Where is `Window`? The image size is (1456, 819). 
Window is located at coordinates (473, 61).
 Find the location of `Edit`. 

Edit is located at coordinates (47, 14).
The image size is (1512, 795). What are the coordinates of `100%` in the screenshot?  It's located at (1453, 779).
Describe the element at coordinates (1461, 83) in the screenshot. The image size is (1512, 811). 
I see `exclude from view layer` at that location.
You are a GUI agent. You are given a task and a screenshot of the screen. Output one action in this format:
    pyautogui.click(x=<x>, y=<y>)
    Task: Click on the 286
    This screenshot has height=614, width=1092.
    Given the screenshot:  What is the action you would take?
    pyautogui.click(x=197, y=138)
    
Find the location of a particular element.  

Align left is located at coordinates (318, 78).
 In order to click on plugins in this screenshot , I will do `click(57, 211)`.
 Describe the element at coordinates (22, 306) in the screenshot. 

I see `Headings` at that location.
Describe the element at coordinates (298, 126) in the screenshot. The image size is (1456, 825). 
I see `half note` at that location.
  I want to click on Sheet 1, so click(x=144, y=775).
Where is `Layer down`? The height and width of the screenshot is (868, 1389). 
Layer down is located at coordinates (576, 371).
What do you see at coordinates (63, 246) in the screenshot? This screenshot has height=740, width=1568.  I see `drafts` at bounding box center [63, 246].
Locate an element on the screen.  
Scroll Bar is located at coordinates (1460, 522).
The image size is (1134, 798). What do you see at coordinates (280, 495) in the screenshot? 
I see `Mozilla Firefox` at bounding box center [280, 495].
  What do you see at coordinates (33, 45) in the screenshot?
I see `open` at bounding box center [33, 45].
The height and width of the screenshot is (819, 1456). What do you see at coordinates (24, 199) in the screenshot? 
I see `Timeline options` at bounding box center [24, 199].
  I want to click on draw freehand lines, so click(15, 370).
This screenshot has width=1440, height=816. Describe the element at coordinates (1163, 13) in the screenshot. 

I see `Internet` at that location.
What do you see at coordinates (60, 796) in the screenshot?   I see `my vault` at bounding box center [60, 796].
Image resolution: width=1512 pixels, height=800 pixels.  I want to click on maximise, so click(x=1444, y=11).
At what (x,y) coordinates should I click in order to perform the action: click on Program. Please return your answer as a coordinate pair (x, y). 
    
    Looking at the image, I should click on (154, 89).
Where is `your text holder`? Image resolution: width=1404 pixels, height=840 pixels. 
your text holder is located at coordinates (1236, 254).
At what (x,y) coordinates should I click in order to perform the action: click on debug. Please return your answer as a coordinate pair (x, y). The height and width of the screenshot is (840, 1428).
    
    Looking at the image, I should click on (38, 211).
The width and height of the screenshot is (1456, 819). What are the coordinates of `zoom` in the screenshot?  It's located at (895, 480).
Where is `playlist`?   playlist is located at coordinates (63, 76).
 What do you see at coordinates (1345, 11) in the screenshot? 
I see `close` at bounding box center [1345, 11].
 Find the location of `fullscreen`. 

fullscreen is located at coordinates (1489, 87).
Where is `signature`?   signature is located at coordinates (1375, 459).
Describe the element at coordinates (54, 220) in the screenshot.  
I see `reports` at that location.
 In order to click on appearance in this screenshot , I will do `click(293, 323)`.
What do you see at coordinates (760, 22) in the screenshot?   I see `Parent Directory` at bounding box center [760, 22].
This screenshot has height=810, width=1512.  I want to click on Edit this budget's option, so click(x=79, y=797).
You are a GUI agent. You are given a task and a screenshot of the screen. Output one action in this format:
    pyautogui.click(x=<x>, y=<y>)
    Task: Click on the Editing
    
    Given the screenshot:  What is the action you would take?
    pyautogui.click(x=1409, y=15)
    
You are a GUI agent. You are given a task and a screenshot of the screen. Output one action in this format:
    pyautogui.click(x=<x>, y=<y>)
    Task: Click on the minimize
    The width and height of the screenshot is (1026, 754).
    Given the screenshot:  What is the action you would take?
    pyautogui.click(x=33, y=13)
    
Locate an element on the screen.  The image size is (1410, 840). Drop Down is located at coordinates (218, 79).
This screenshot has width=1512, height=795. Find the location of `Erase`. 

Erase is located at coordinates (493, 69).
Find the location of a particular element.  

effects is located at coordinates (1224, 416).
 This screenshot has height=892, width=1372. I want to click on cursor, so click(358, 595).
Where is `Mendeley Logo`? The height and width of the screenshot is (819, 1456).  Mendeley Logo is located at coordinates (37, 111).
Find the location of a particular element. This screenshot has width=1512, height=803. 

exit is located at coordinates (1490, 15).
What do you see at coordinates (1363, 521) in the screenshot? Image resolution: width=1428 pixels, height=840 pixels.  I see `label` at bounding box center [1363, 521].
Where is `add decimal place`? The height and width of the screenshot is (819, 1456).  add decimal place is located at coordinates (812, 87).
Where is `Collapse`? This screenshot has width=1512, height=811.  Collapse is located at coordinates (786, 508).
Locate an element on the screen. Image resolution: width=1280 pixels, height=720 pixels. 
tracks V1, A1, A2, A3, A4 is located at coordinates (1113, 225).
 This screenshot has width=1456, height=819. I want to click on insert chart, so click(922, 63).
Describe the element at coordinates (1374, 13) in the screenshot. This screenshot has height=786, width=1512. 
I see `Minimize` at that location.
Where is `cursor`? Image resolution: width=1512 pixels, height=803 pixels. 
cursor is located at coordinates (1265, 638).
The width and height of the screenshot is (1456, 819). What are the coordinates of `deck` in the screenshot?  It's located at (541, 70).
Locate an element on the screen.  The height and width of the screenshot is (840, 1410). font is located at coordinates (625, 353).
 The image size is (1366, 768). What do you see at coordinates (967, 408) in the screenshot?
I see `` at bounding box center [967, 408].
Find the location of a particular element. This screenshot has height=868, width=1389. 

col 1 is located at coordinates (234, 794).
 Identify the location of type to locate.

::::::::::

== Written request ==
Rewrite the lines between the one containing "coordinates (218, 79)." and the one containing "Erase is located at coordinates (493, 69).", inclusive, as a numbered list, omitting blank lines.

== Solution below ==
1. Locate an element on the screen.  The image size is (1410, 840). Drop Down is located at coordinates (218, 79).
2. This screenshot has width=1512, height=795. Find the location of `Erase`. 
3. Erase is located at coordinates (493, 69).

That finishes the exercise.